For the last week, the world of computing, especially cyber security, has been scrambling to protect the internet from a software flaw that all agreed was “the most critical vulnerability of the last decade.”
You may not have heard of Log4j, but the chances are that you may be using the software even at this very moment. Every bit of software we use, keeps records, or logs. Most software developers use an open source logging system, Log4j. The system is operated by Apache Software Foundation, an American non profit corporation, that supports open source software projects.
On the 9th December, a member of Chinese company Alibaba’s cyber security team, Chen Zhaojun, discovered a vulnerability to Log4j, which he promptly reported to Apache Software Foundation. The vulnerability, listed as CVE-2021-44228, was first discovered in the video game, Minecraft.
The flaw allows a malicious attacker, to remotely take control of a targeted server. Shortly after the vulnerability was first reported, Wired, the monthly magazine that focuses on emerging technologies, reported that hackers were already attempting to attack Minecraft. Many more are vulnerable, the software is used by millions of web applications, including Apple’s iCloud. So ubiquitous is Log4j, that potentially anyone who uses the internet is likely to be affected.
America’s Cybersecurity and Infrastructure Security Agency (CISA), thought it sufficiently severe, to call on anyone using the Log4j to take immediate action.
“CISA encourages users and administrators to review the Apache Log4j 2.15.0…and upgrade, or apply the recommended mitigations immediately.”

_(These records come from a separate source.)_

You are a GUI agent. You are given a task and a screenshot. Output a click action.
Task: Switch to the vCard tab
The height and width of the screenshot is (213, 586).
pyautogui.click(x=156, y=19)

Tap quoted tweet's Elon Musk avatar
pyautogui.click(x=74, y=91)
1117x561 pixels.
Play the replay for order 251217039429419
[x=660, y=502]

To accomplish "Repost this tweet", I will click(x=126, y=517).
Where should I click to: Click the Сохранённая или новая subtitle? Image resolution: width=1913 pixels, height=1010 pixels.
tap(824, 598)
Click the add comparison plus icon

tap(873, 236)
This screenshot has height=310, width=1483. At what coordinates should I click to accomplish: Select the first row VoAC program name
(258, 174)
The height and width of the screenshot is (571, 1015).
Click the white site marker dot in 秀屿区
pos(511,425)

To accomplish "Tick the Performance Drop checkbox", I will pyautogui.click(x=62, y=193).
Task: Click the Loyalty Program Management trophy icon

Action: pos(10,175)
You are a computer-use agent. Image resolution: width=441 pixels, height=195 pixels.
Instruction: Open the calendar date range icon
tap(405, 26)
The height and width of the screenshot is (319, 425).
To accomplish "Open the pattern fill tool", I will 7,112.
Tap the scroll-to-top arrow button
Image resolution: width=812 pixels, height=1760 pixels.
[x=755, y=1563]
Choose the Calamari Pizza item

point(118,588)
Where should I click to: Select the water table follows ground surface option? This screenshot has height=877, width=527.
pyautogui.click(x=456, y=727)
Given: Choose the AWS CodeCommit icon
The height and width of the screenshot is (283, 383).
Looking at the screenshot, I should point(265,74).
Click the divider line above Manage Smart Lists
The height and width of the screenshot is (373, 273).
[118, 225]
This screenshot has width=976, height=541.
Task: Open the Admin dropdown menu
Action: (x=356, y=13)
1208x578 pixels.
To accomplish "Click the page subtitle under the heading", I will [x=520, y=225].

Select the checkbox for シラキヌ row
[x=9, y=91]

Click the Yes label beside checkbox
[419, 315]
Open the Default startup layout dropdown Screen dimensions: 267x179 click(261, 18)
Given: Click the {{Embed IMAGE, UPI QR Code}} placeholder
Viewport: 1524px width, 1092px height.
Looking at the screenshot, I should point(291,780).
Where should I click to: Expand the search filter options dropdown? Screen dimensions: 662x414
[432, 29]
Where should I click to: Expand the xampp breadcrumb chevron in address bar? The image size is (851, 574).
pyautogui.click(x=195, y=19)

Since the problem was first reported on the 9th, thousands of IT teams around the world were in a race with hackers, trying to patch up the vulnerability, before hackers got into the systems.
But although many systems are now protected, it may take months before everyone who needs to, applies the recommended solutions. Some servers, especially those that are aging, may never apply the suggested protection.
Open source software is often preferred, because its transparency means that several IT teams can be watching it. The fact that the latest flaw was first detected by a Chinese IT security team, and was immediately communicated to Apache, in America, would seem to be a vindication of that reasoning.